■ WHAT YOU SHOULD DO:
Recast every line of all the records below as a numbered list, skipping any blank lines. Leave the pictures out of your answer.

Records for locating displayed items
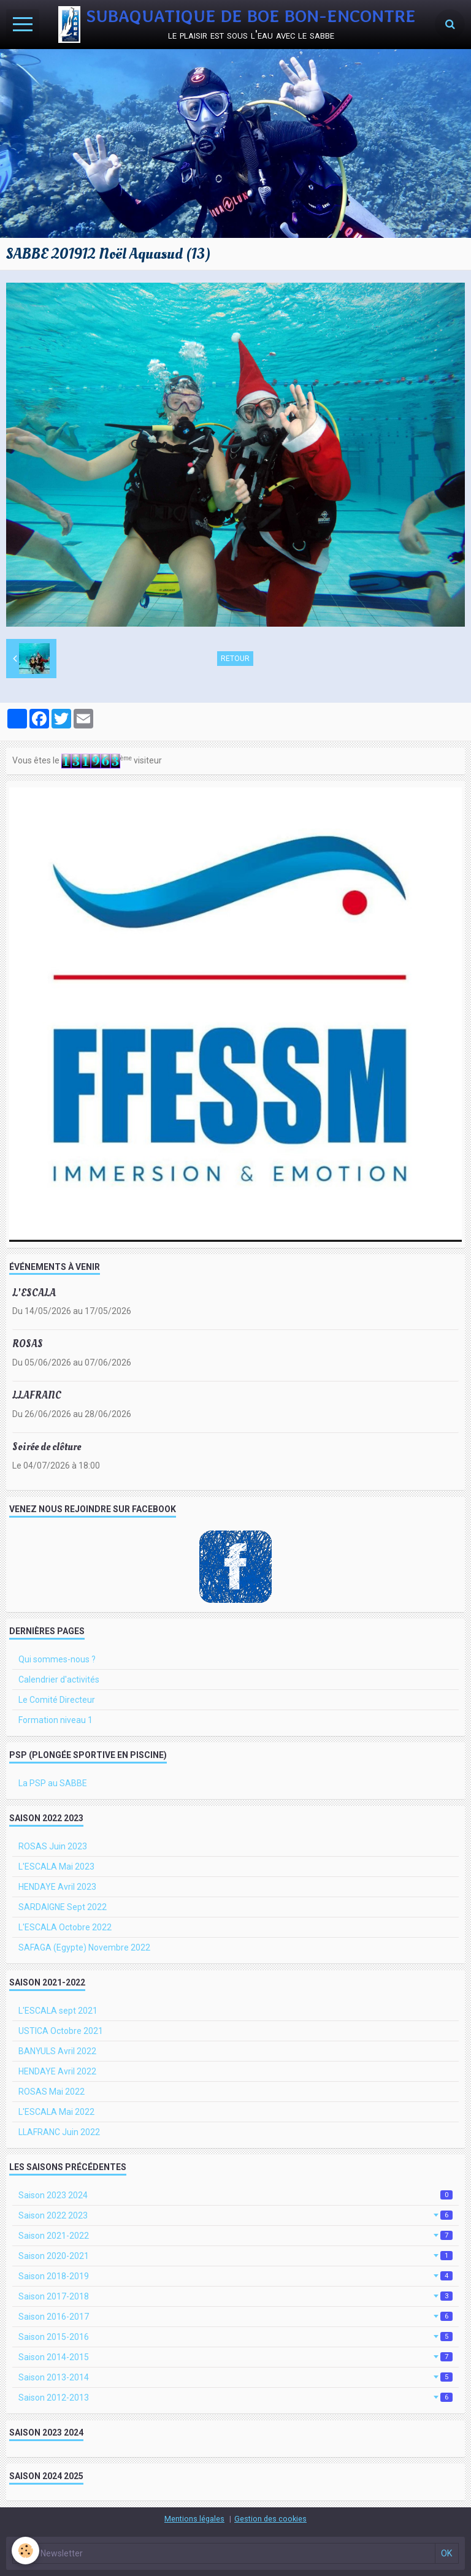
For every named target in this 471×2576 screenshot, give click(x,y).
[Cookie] (26, 2550)
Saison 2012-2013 (235, 2397)
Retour (235, 658)
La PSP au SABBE (52, 1783)
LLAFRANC (36, 1395)
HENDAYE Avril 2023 (57, 1887)
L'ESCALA (34, 1292)
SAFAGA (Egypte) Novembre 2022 (84, 1947)
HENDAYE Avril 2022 (57, 2071)
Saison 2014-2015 (235, 2357)
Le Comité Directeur (56, 1700)
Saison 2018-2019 (235, 2276)
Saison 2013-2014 (235, 2377)
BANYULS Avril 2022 (57, 2051)
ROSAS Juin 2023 (52, 1846)
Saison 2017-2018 (235, 2296)
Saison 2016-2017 (235, 2317)
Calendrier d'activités (58, 1679)
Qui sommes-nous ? (57, 1659)
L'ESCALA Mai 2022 (56, 2112)
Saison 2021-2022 (235, 2236)
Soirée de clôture (46, 1447)
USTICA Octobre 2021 (60, 2031)
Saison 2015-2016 (235, 2337)
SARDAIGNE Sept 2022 (62, 1907)
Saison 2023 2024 (235, 2195)
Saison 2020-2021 (235, 2256)
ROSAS (27, 1344)
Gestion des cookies (270, 2518)
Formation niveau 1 (55, 1720)
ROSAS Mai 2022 (51, 2091)
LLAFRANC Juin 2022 (59, 2132)
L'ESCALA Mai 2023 (56, 1866)
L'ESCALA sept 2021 (58, 2011)
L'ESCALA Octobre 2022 (65, 1927)
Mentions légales (194, 2518)
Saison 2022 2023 (235, 2215)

■ FINAL ANSWER:
1. For every named target in this 471×2576 screenshot, give click(x,y).
2. [Cookie] (26, 2550)
3. Saison 2012-2013 (235, 2397)
4. Retour (235, 658)
5. La PSP au SABBE (52, 1783)
6. LLAFRANC (36, 1395)
7. HENDAYE Avril 2023 (57, 1887)
8. L'ESCALA (34, 1292)
9. SAFAGA (Egypte) Novembre 2022 (84, 1947)
10. HENDAYE Avril 2022 (57, 2071)
11. Saison 2014-2015 (235, 2357)
12. Le Comité Directeur (56, 1700)
13. Saison 2018-2019 (235, 2276)
14. Saison 2013-2014 (235, 2377)
15. BANYULS Avril 2022 (57, 2051)
16. ROSAS Juin 2023 (52, 1846)
17. Saison 2017-2018 (235, 2296)
18. Saison 2016-2017 (235, 2317)
19. Calendrier d'activités (58, 1679)
20. Qui sommes-nous ? (57, 1659)
21. L'ESCALA Mai 2022 (56, 2112)
22. Saison 2021-2022 (235, 2236)
23. Soirée de clôture (46, 1447)
24. USTICA Octobre 2021 (60, 2031)
25. Saison 2015-2016 (235, 2337)
26. SARDAIGNE Sept 2022 (62, 1907)
27. Saison 2023 2024 (235, 2195)
28. Saison 2020-2021 (235, 2256)
29. ROSAS (27, 1344)
30. Gestion des cookies (270, 2518)
31. Formation niveau 1 (55, 1720)
32. ROSAS Mai 2022 (51, 2091)
33. LLAFRANC Juin 2022 (59, 2132)
34. L'ESCALA Mai 2023 (56, 1866)
35. L'ESCALA sept 2021 (58, 2011)
36. L'ESCALA Octobre 2022 (65, 1927)
37. Mentions légales (194, 2518)
38. Saison 2022 2023 (235, 2215)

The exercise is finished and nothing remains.